ASSIGNMENT »
Produce a character-for-character copy of the data below.

DATA EXTRACT »
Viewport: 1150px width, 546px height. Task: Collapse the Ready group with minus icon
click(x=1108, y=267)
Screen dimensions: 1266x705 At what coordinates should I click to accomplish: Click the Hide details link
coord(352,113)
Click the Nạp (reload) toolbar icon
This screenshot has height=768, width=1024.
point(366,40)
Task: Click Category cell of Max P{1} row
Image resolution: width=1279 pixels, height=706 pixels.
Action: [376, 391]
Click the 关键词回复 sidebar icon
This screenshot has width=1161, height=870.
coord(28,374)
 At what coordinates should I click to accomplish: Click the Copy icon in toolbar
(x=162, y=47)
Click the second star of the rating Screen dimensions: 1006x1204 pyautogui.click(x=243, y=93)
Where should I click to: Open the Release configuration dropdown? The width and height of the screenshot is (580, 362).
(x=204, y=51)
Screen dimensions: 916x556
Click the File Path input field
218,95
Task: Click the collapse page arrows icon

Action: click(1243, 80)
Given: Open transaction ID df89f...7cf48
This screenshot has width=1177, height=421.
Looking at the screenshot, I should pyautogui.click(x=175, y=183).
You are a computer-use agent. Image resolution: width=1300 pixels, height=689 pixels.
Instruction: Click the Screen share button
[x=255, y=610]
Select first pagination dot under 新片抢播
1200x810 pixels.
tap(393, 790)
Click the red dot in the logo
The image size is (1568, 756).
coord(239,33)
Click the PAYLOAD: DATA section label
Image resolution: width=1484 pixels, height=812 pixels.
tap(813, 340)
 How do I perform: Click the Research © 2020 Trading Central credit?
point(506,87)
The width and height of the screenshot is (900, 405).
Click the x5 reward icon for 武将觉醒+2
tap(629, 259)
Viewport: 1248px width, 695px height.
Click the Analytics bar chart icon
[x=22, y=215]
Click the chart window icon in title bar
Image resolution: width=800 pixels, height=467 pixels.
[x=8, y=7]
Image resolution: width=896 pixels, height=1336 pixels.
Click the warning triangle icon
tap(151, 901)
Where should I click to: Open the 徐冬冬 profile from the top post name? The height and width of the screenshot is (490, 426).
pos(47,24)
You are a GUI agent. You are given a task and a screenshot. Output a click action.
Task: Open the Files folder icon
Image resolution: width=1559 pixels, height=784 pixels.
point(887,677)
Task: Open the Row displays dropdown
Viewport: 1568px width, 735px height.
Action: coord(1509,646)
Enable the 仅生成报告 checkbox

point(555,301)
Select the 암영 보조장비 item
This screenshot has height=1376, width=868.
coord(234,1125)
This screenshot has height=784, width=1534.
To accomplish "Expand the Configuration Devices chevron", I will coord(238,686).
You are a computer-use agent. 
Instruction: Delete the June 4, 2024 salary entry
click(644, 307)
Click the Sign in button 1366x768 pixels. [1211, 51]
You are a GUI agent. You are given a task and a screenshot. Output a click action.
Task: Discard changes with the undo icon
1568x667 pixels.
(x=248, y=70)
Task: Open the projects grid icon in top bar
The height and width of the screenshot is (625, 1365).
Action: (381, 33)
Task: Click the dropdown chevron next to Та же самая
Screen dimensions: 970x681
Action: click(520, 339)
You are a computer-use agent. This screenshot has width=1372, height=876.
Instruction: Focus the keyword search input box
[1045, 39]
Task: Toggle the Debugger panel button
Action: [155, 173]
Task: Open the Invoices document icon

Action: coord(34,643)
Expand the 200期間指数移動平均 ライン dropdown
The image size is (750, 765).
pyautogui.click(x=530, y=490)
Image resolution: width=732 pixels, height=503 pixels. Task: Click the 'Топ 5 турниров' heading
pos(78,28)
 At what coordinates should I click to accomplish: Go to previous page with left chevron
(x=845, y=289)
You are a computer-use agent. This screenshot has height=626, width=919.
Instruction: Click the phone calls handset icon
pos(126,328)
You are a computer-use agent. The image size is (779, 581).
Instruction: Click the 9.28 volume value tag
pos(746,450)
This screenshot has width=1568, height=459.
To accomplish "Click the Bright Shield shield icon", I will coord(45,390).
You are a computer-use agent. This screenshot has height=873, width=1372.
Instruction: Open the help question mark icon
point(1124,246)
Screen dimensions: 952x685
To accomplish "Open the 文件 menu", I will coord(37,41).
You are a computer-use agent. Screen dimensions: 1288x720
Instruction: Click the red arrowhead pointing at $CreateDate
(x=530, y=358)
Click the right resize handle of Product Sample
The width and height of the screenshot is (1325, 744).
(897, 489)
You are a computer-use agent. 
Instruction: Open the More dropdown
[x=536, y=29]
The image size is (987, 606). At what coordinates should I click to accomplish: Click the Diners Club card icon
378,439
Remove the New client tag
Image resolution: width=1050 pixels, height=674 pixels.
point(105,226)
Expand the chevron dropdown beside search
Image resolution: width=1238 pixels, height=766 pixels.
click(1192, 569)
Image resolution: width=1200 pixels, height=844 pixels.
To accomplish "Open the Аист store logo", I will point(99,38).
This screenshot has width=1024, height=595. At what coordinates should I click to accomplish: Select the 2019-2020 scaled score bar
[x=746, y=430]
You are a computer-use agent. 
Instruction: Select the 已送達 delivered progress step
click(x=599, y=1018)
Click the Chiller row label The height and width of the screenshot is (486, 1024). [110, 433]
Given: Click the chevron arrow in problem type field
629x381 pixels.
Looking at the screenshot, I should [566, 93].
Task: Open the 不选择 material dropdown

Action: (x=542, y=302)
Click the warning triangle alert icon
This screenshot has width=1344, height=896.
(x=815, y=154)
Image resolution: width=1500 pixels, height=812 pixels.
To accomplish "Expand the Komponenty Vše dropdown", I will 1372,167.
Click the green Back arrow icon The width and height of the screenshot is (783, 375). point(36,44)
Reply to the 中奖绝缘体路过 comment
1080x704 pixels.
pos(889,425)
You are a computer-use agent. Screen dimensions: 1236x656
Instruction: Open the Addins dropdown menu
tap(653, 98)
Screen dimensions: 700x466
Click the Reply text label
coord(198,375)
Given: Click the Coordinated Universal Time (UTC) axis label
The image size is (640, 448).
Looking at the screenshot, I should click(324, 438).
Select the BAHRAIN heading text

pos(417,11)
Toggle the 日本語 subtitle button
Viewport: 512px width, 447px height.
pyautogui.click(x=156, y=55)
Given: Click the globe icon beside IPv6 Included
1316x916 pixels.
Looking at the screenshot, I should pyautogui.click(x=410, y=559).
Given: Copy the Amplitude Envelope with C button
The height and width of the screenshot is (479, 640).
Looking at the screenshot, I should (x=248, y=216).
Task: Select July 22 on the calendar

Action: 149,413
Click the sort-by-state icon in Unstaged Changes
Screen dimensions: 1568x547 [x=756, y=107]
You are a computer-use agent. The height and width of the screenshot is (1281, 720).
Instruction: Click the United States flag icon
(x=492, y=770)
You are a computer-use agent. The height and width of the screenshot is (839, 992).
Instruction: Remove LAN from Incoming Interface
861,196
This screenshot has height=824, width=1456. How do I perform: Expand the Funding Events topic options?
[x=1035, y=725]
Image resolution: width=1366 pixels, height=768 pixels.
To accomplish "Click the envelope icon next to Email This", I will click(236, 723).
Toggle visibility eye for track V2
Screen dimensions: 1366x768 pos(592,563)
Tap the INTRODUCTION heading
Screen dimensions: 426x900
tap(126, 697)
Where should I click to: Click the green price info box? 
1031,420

RESULT OF THE EXERCISE »
Viewport: 1150px width, 546px height. Task: Collapse the Ready group with minus icon
click(x=1108, y=267)
Screen dimensions: 1266x705 At what coordinates should I click to accomplish: Click the Hide details link
coord(352,113)
Click the Nạp (reload) toolbar icon
This screenshot has height=768, width=1024.
point(366,40)
Task: Click Category cell of Max P{1} row
Image resolution: width=1279 pixels, height=706 pixels.
Action: [376, 391]
Click the 关键词回复 sidebar icon
This screenshot has width=1161, height=870.
coord(28,374)
 At what coordinates should I click to accomplish: Click the Copy icon in toolbar
(x=162, y=47)
Click the second star of the rating Screen dimensions: 1006x1204 pyautogui.click(x=243, y=93)
Where should I click to: Open the Release configuration dropdown? The width and height of the screenshot is (580, 362).
(x=204, y=51)
Screen dimensions: 916x556
Click the File Path input field
218,95
Task: Click the collapse page arrows icon

Action: click(1243, 80)
Given: Open transaction ID df89f...7cf48
This screenshot has width=1177, height=421.
Looking at the screenshot, I should pyautogui.click(x=175, y=183).
You are a computer-use agent. Image resolution: width=1300 pixels, height=689 pixels.
Instruction: Click the Screen share button
[x=255, y=610]
Select first pagination dot under 新片抢播
1200x810 pixels.
tap(393, 790)
Click the red dot in the logo
The image size is (1568, 756).
coord(239,33)
Click the PAYLOAD: DATA section label
Image resolution: width=1484 pixels, height=812 pixels.
tap(813, 340)
 How do I perform: Click the Research © 2020 Trading Central credit?
point(506,87)
The width and height of the screenshot is (900, 405).
Click the x5 reward icon for 武将觉醒+2
tap(629, 259)
Viewport: 1248px width, 695px height.
Click the Analytics bar chart icon
[x=22, y=215]
Click the chart window icon in title bar
Image resolution: width=800 pixels, height=467 pixels.
[x=8, y=7]
Image resolution: width=896 pixels, height=1336 pixels.
Click the warning triangle icon
tap(151, 901)
Where should I click to: Open the 徐冬冬 profile from the top post name? The height and width of the screenshot is (490, 426).
pos(47,24)
You are a GUI agent. You are given a task and a screenshot. Output a click action.
Task: Open the Files folder icon
Image resolution: width=1559 pixels, height=784 pixels.
point(887,677)
Task: Open the Row displays dropdown
Viewport: 1568px width, 735px height.
Action: coord(1509,646)
Enable the 仅生成报告 checkbox

point(555,301)
Select the 암영 보조장비 item
This screenshot has height=1376, width=868.
coord(234,1125)
This screenshot has height=784, width=1534.
To accomplish "Expand the Configuration Devices chevron", I will coord(238,686).
You are a computer-use agent. 
Instruction: Delete the June 4, 2024 salary entry
click(644, 307)
Click the Sign in button 1366x768 pixels. [1211, 51]
You are a GUI agent. You are given a task and a screenshot. Output a click action.
Task: Discard changes with the undo icon
1568x667 pixels.
(x=248, y=70)
Task: Open the projects grid icon in top bar
The height and width of the screenshot is (625, 1365).
Action: (381, 33)
Task: Click the dropdown chevron next to Та же самая
Screen dimensions: 970x681
Action: click(520, 339)
You are a computer-use agent. This screenshot has width=1372, height=876.
Instruction: Focus the keyword search input box
[1045, 39]
Task: Toggle the Debugger panel button
Action: [155, 173]
Task: Open the Invoices document icon

Action: coord(34,643)
Expand the 200期間指数移動平均 ライン dropdown
The image size is (750, 765).
pyautogui.click(x=530, y=490)
Image resolution: width=732 pixels, height=503 pixels. Task: Click the 'Топ 5 турниров' heading
pos(78,28)
 At what coordinates should I click to accomplish: Go to previous page with left chevron
(x=845, y=289)
You are a computer-use agent. This screenshot has height=626, width=919.
Instruction: Click the phone calls handset icon
pos(126,328)
You are a computer-use agent. The image size is (779, 581).
Instruction: Click the 9.28 volume value tag
pos(746,450)
This screenshot has width=1568, height=459.
To accomplish "Click the Bright Shield shield icon", I will coord(45,390).
You are a computer-use agent. This screenshot has height=873, width=1372.
Instruction: Open the help question mark icon
point(1124,246)
Screen dimensions: 952x685
To accomplish "Open the 文件 menu", I will coord(37,41).
You are a computer-use agent. Screen dimensions: 1288x720
Instruction: Click the red arrowhead pointing at $CreateDate
(x=530, y=358)
Click the right resize handle of Product Sample
The width and height of the screenshot is (1325, 744).
(897, 489)
You are a computer-use agent. 
Instruction: Open the More dropdown
[x=536, y=29]
The image size is (987, 606). At what coordinates should I click to accomplish: Click the Diners Club card icon
378,439
Remove the New client tag
Image resolution: width=1050 pixels, height=674 pixels.
point(105,226)
Expand the chevron dropdown beside search
Image resolution: width=1238 pixels, height=766 pixels.
click(1192, 569)
Image resolution: width=1200 pixels, height=844 pixels.
To accomplish "Open the Аист store logo", I will point(99,38).
This screenshot has width=1024, height=595. At what coordinates should I click to accomplish: Select the 2019-2020 scaled score bar
[x=746, y=430]
You are a computer-use agent. 
Instruction: Select the 已送達 delivered progress step
click(x=599, y=1018)
Click the Chiller row label The height and width of the screenshot is (486, 1024). [110, 433]
Given: Click the chevron arrow in problem type field
629x381 pixels.
Looking at the screenshot, I should [566, 93].
Task: Open the 不选择 material dropdown

Action: (x=542, y=302)
Click the warning triangle alert icon
This screenshot has width=1344, height=896.
(x=815, y=154)
Image resolution: width=1500 pixels, height=812 pixels.
To accomplish "Expand the Komponenty Vše dropdown", I will 1372,167.
Click the green Back arrow icon The width and height of the screenshot is (783, 375). point(36,44)
Reply to the 中奖绝缘体路过 comment
1080x704 pixels.
pos(889,425)
You are a computer-use agent. Screen dimensions: 1236x656
Instruction: Open the Addins dropdown menu
tap(653, 98)
Screen dimensions: 700x466
Click the Reply text label
coord(198,375)
Given: Click the Coordinated Universal Time (UTC) axis label
The image size is (640, 448).
Looking at the screenshot, I should click(324, 438).
Select the BAHRAIN heading text

pos(417,11)
Toggle the 日本語 subtitle button
Viewport: 512px width, 447px height.
pyautogui.click(x=156, y=55)
Given: Click the globe icon beside IPv6 Included
1316x916 pixels.
Looking at the screenshot, I should pyautogui.click(x=410, y=559).
Given: Copy the Amplitude Envelope with C button
The height and width of the screenshot is (479, 640).
Looking at the screenshot, I should (x=248, y=216).
Task: Select July 22 on the calendar

Action: 149,413
Click the sort-by-state icon in Unstaged Changes
Screen dimensions: 1568x547 [x=756, y=107]
You are a computer-use agent. The height and width of the screenshot is (1281, 720).
Instruction: Click the United States flag icon
(x=492, y=770)
You are a computer-use agent. The height and width of the screenshot is (839, 992).
Instruction: Remove LAN from Incoming Interface
861,196
This screenshot has height=824, width=1456. How do I perform: Expand the Funding Events topic options?
[x=1035, y=725]
Image resolution: width=1366 pixels, height=768 pixels.
To accomplish "Click the envelope icon next to Email This", I will click(236, 723).
Toggle visibility eye for track V2
Screen dimensions: 1366x768 pos(592,563)
Tap the INTRODUCTION heading
Screen dimensions: 426x900
tap(126, 697)
Where should I click to: Click the green price info box? 
1031,420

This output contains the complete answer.